Nel resto della giornata i familiari potranno prendersi cura della persona che lo necessita a turno, creando così un ambiente familiare e di supporto per l’anziano, il malato o il disabile: in questo modo, oltre a risparmiare, si andrà a promuovere anche un senso di appartenenza, affetto ed inclusione, poiché la persona assistita si sentirà parte integrante della famiglia e non si sentirà mai abbandonata a sè stessa o ad una persona estranea al suo nucleo familiare. Questo approccio, quindi, non soltanto sarà utile in termini di risparmio economico, ma andrà anche a portare benefici emotivi sia per la persona assistita che per i familiari, favorendo una maggiore coesione e comprensione reciproca.

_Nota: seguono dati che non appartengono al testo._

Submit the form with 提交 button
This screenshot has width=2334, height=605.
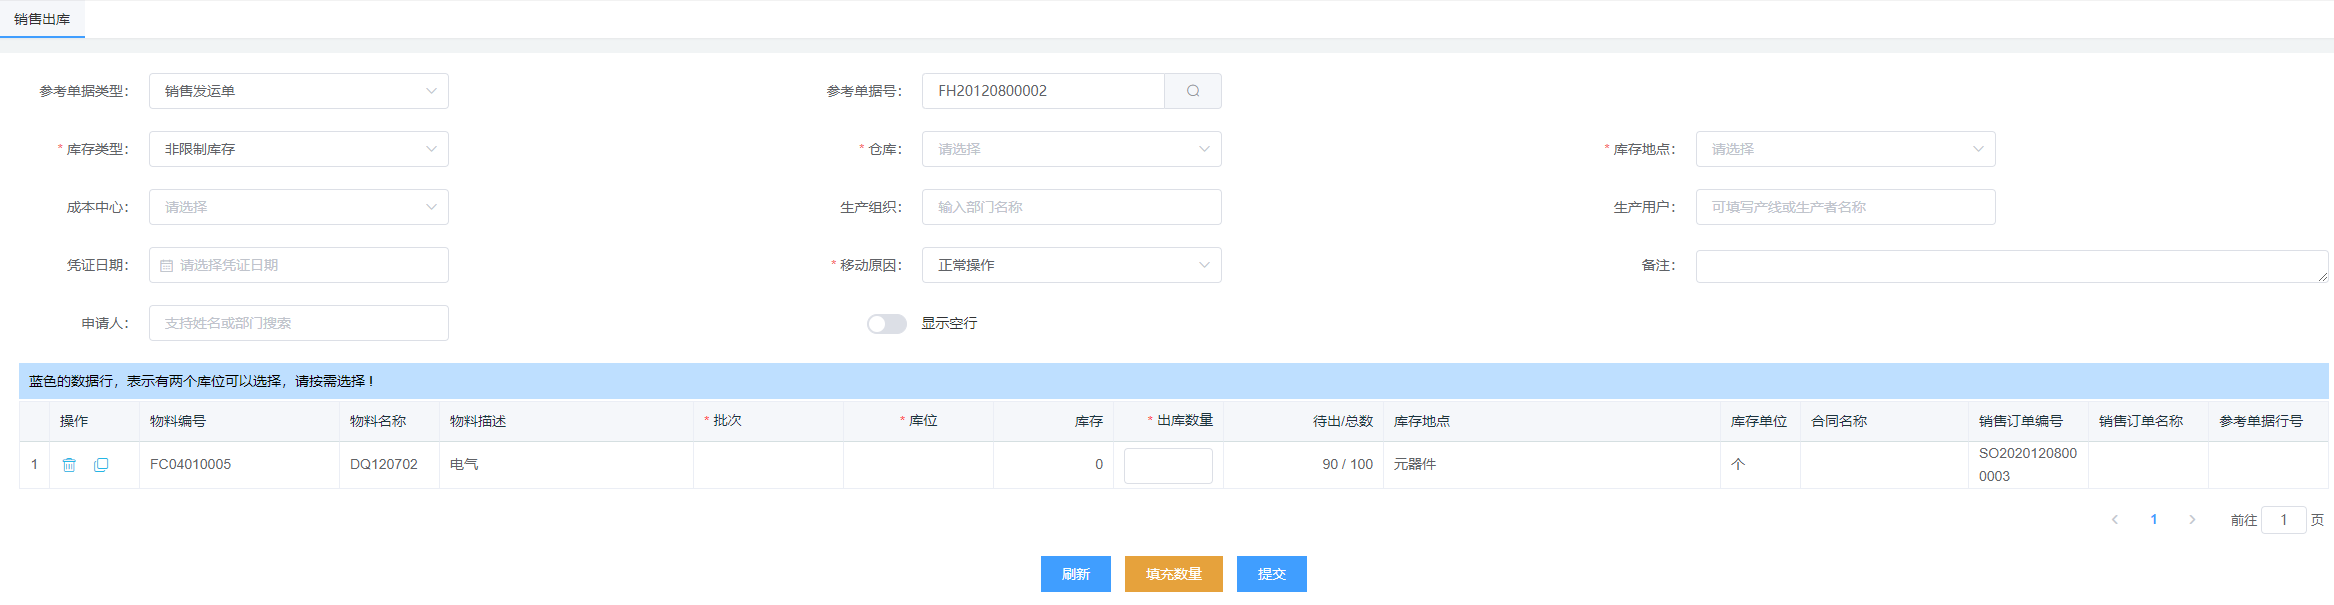click(x=1271, y=574)
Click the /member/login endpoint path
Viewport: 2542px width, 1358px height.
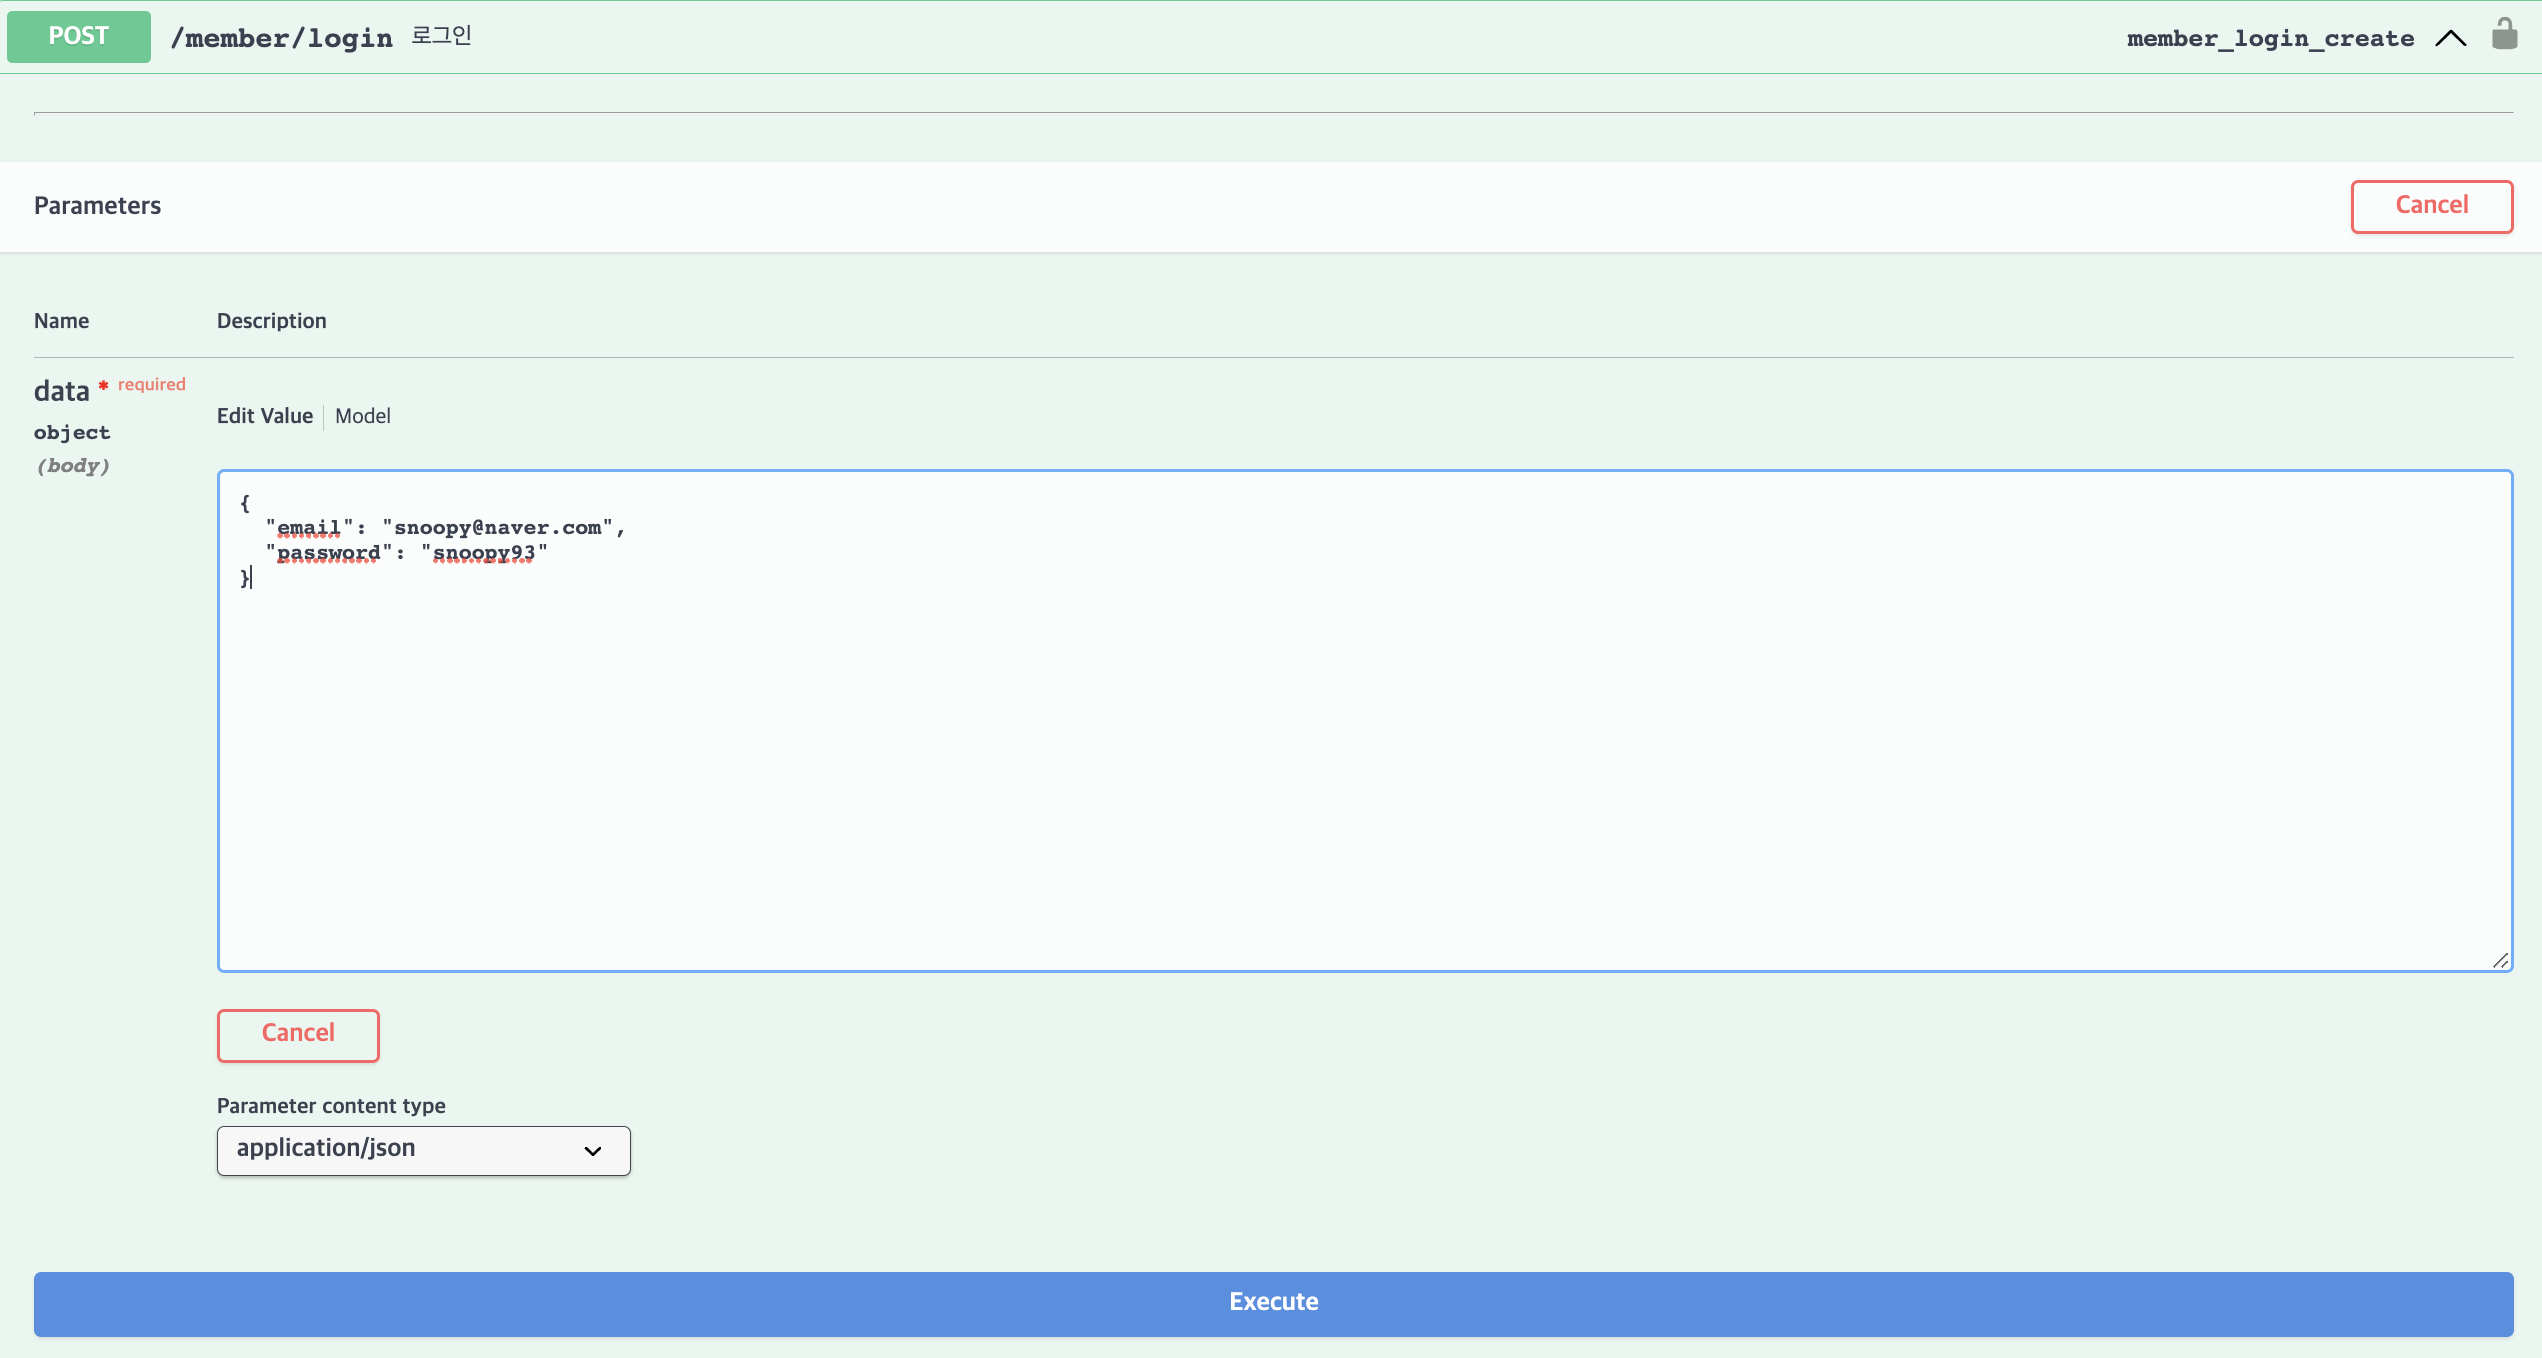point(281,39)
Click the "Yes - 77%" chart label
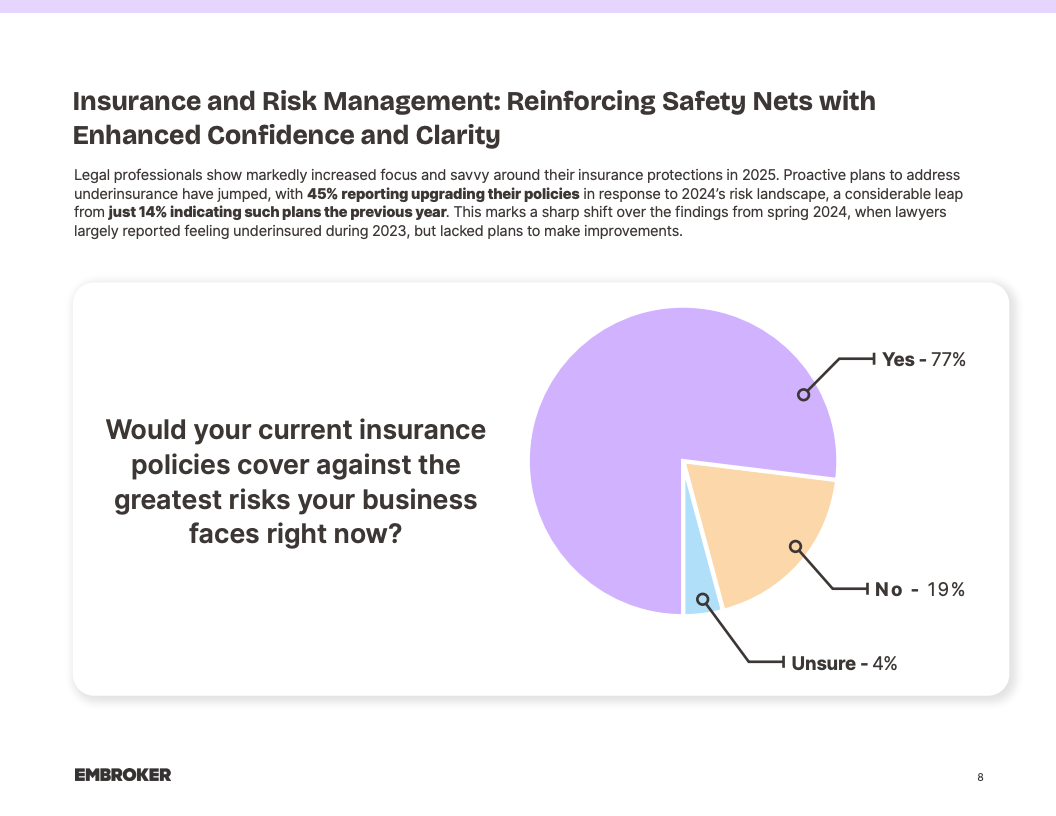The image size is (1056, 816). click(x=923, y=360)
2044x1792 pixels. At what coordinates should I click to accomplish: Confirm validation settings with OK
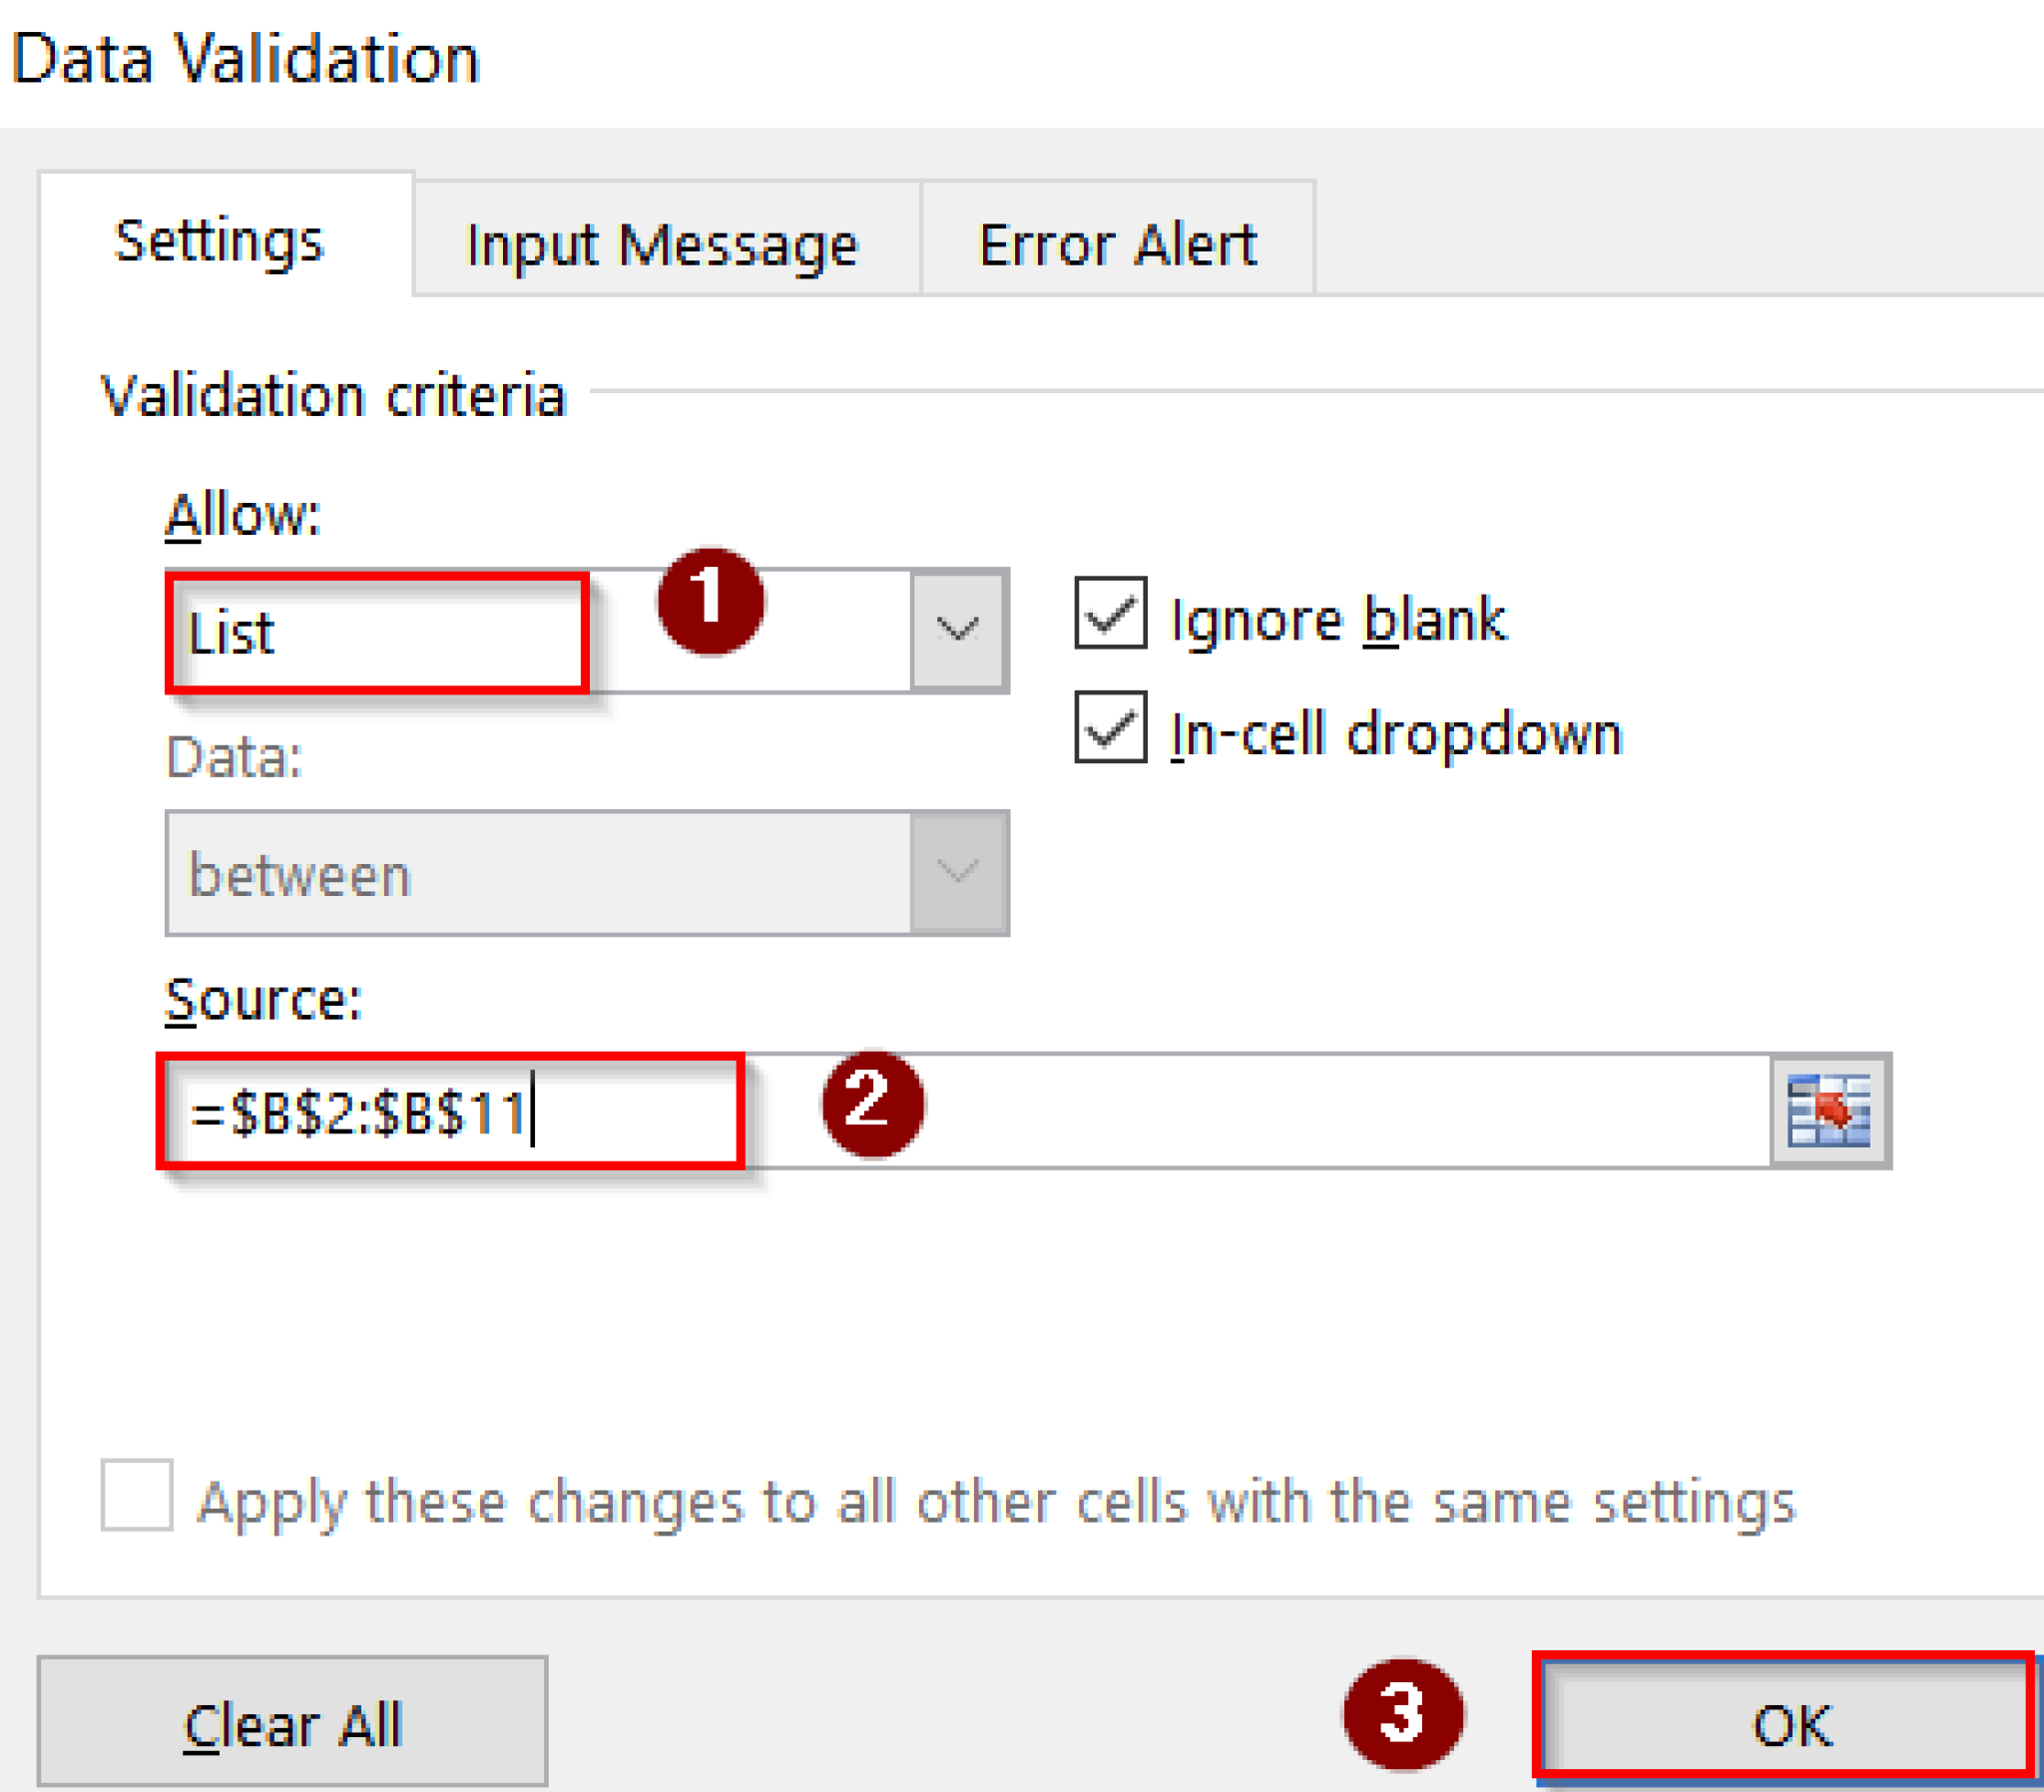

Inoltre, nel momento in cui si sta andando a pianificare l’assistenza domiciliare, è importante anche valutare attentamente l’utilizzo delle ore straordinarie della badante in maniera tale da andare incontro ad un reale e significativo risparmio. La legge, a tal proposito, prevede infatti delle considerevoli maggiorazioni sulla retribuzione per le ore straordinarie lavorate.
Se si prevede di avere occasionalmente bisogno di ore di straordinario, potrebbe risultare vantaggioso stipulare un contratto per badante a servizio ridotto, in maniera tale da riuscire a concordare in anticipo tutte le ore straordinarie della badante e poterle pagare con retribuzione oraria normale, senza alcun tipo di maggiorazione.
Organizzazione dei giorni di riposo
Per contenere i costi dell’assistenza domiciliare, inoltre, è fondamentale evitare di far lavorare la badante durante la domenica o nel giorno di riposo scelto: questo peerchè tale scelta non comporta soltanto l’obbligo di garantire una maggiorazione del 60% sulla retribuzione, ma anche di fornire un numero di ore di riposo pari a quelle lavorate nel giorno successivo.
Prima di definire, nella fase contrattuale, il giorno di riposo da offrire alla badante, è consigliabile valutare attentamente quale giorno sia più pratico e conveniente per prendersi personalmente cura della persona anziana, malata o disabile, in maniera tale da riuscire ad organizzarsi in maniera efficace per garantire assistenza diretta e familiare in quei giorni e riuscire così a risparmiare sulle ore straordinarie mantenendo al contempo un ambiente familiare e di supporto per la persona assistita.